# Router Fence Micro Adjuster



## sweet willy (Jul 17, 2013)

I just received a fence for my router table and today I made a micro adjuster for it based on an idea I stole from the internet. I think it's self-explanatory but I'll answer any questions.


----------



## Sawdustguy (Dec 30, 2008)

Is that a Hart Design (Hartville Tool) fence on your router table? I have that fence and am a little disappointed with it. It is a little difficult to kee[ square to the miter gauge track and the table in general. I have wanted a micro adjuster for it but do not see what help it is if the fence does not move square to the table.

Thanks

George


----------



## jschaben (Apr 1, 2010)

George G said:


> Is that a Hart Design (Hartville Tool) fence on your router table? I have that fence and am a little disappointed with it. It is a little difficult to kee[ square to the miter gauge track and the table in general. I have wanted a micro adjuster for it but do not see what help it is if the fence does not move square to the table.
> 
> Thanks
> 
> George


 Hi George - why are you so concerned about the fence to miter track relationship? The router table is substantially different than a table saw in that respect because the cutting tool is rotating around a perpendicular rather than a horizontal axis. The only time it becomes important is if you are using the miter gauge in conjunction with the fence, not a good idea on a table saw either. For most cope cuts, where a miter gauge is tempting to use, I find a large push block or sled to be safer and more effective. :smile:


----------



## Sawdustguy (Dec 30, 2008)

jschaben said:


> Hi George - why are you so concerned about the fence to miter track relationship? :smile:


I guess I am just being anal, I do not use a miter gauge on the router table. For cope cuts I use a coping sled which follows the fence not the miter slot.

George


----------



## jigs-n-fixtures (Apr 28, 2012)

George G said:


> Is that a Hart Design (Hartville Tool) fence on your router table? I have that fence and am a little disappointed with it. It is a little difficult to kee[ square to the miter gauge track and the table in general. I have wanted a micro adjuster for it but do not see what help it is if the fence does not move square to the table.
> 
> Thanks
> 
> George


Your next "tool" purchase needs to be "Woodworking With The Router", by Hylton. 

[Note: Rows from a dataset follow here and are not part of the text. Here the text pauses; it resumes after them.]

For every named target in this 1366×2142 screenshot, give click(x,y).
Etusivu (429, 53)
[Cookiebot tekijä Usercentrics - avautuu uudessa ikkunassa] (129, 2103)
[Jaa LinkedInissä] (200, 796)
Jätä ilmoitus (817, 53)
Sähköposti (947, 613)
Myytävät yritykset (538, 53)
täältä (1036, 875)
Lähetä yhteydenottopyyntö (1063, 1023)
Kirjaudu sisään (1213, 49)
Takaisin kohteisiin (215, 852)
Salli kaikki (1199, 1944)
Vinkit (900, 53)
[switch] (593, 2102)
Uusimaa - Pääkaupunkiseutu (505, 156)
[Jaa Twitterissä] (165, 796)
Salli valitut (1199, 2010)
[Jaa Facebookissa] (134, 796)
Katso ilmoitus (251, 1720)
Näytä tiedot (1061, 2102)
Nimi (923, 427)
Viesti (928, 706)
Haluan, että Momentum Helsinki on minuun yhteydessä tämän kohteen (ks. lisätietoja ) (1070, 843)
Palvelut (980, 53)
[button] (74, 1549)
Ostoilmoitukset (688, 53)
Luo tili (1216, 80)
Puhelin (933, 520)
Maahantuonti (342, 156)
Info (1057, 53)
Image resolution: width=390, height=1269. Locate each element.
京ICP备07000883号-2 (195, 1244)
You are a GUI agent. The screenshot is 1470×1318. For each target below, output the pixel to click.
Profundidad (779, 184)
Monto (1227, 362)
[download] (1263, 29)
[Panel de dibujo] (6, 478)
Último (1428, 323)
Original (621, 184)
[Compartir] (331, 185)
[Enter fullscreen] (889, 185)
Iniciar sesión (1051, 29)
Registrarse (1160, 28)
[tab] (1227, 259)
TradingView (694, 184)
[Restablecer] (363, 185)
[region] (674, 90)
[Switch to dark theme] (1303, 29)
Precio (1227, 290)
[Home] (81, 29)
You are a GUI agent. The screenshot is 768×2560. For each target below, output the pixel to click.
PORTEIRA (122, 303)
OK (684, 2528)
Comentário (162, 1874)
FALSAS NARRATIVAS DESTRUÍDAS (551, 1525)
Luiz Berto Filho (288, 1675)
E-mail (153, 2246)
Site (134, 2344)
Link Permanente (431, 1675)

Your post shows that you need to better understand the way a router table works. There is no need for a miter slot in a router table. 

Sleds that index off the front of the table, or the fence, tend to be more accurate, and in my opinion safer, than a miter slot. 

The only purpose for a miter slot is to provide an attachment point for feather boards, and that can also be accomplished better with jigs clamped to the front of the table.


----------



## sweet willy (Jul 17, 2013)

Yes George, it is a Hart Design fence. I chose that fence because it has the ability to be made perpendicular to the table. I agree with the other guys that there is no reason to maintain parallel to the miter gauge track. In fact, if that was the case it would be impossible to have a micro adjuster on a router table.


----------